A draft for license text providers, created for early feedback. The plan is to convert the existing logic into separate providers that are queried in the order defined by the user, so two more will be added:

  • ScanCode license text provider, to provider license texts from a local ScanCode installation.
  • A provider for a directory containing custom license texts.
    I would also like to add on that downloads license texts on demand from https://scancode-licensedb.aboutcode.org.

@sschuberth I just discovered #9620, so should this API be renamed to LicenseDataProvider already and the metadata model and functions could be added later?

TODO:

  • Take new API into use
  • Remove old API
  • Generate plugin docs
  • Write docs for license fact providers
  • Fix failing tests.

Copy link

codecov bot commented Jun 14, 2025

Codecov Report

✅ All modified and coverable lines are covered by tests.
✅ Project coverage is 57.40%. Comparing base (d47c9ac) to head (2326dbf).
⚠️ Report is 12 commits behind head on main.

Additional details and impacted files
@@             Coverage Diff              @@
##               main   #10479      +/-   ##
============================================
+ Coverage     57.38%   57.40%   +0.01%     
- Complexity     1673     1674       +1     
============================================
  Files           346      346              
  Lines         12759    12763       +4     
  Branches       1209     1209              
============================================
+ Hits           7322     7326       +4     
  Misses         4972     4972              
  Partials        465      465              
Flag Coverage Δ
funTest-docker 71.11% <ø> (ø)
funTest-non-docker 33.01% <0.00%> (-0.01%) ⬇️
test-ubuntu-24.04 41.92% <100.00%> (+0.02%) ⬆️
test-windows-2025 41.90% <100.00%> (+0.02%) ⬆️

Flags with carried forward coverage won't be shown. Click here to find out more.

☔ View full report in Codecov by Sentry.
📢 Have feedback on the report? Share it here.

🚀 New features to boost your workflow:
  • ❄️ Test Analytics: Detect flaky tests, report on failures, and find test suite problems.
  • 📦 JS Bundle Analysis: Save yourself from yourself by tracking and limiting bundle sizes in JS merges.

@sschuberth
Copy link
Member

@sschuberth I just discovered #9620, so should this API be renamed to LicenseDataProvider already and the metadata model and functions could be added later?

If we agree that it should be the same interface / plugin type that returns more license (meta)data later (and not a different interface / plugin type), then I believe it would be good to signal that intention by already now generalizing the interface and class names to LicenseDataProvider or e.g. LicenseMetadataProvider.

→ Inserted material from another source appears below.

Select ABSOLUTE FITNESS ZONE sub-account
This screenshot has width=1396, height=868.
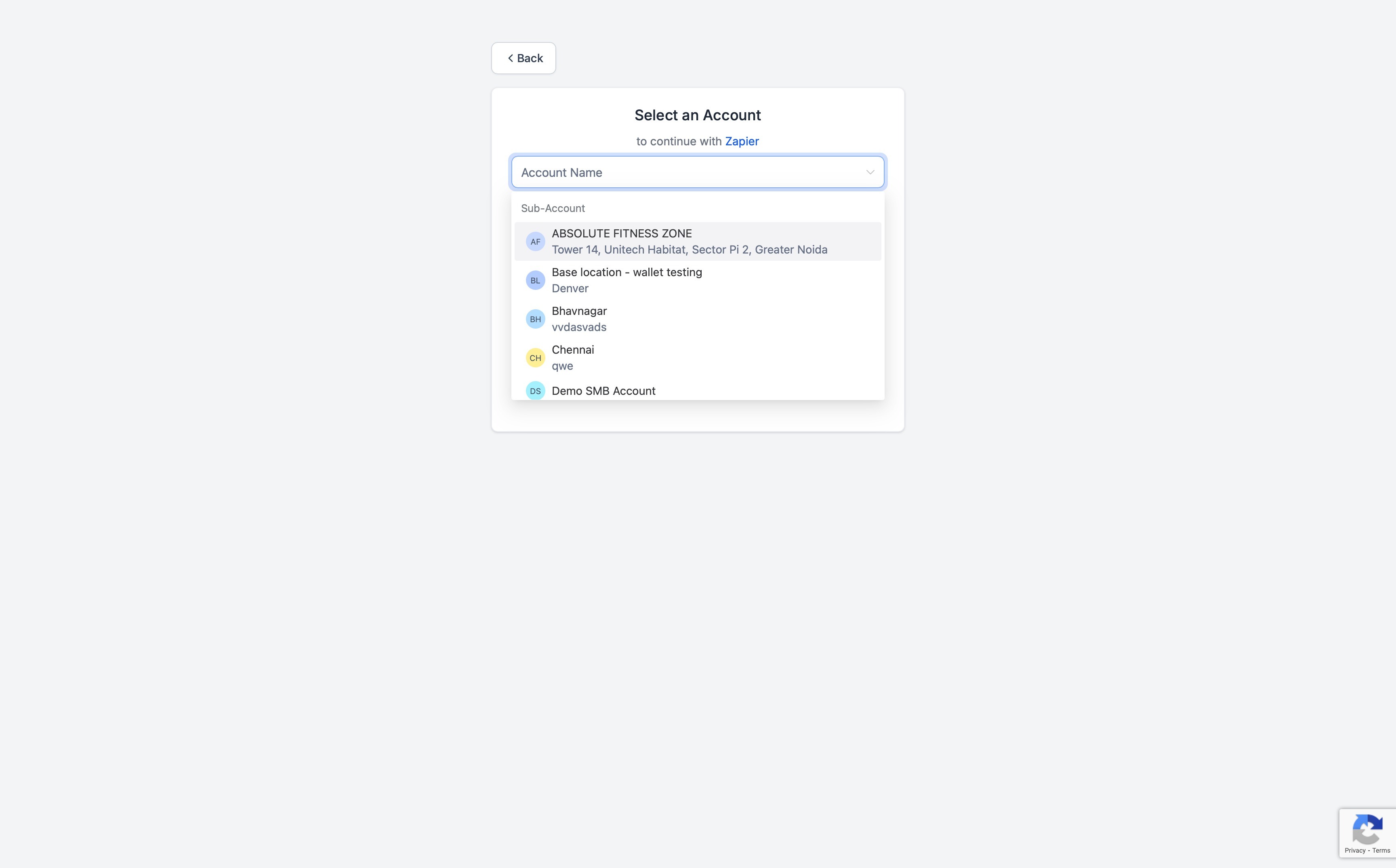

As a side note, my old license-classification-interface branch contains a separate LicenseClassifications interface that could later be merged into the interface defined here (again, if we decide that texts and classifications should be provided by the same plugin type).

@mnonnenmacher mnonnenmacher force-pushed the license-text-provider-plugins branch from fb1bec9 to aadd798 Compare June 26, 2025 21:04
@sschuberth
Copy link
Member

sschuberth commented Jun 30, 2025

Also interesting in this context: A new API for OSI Approved Licenses.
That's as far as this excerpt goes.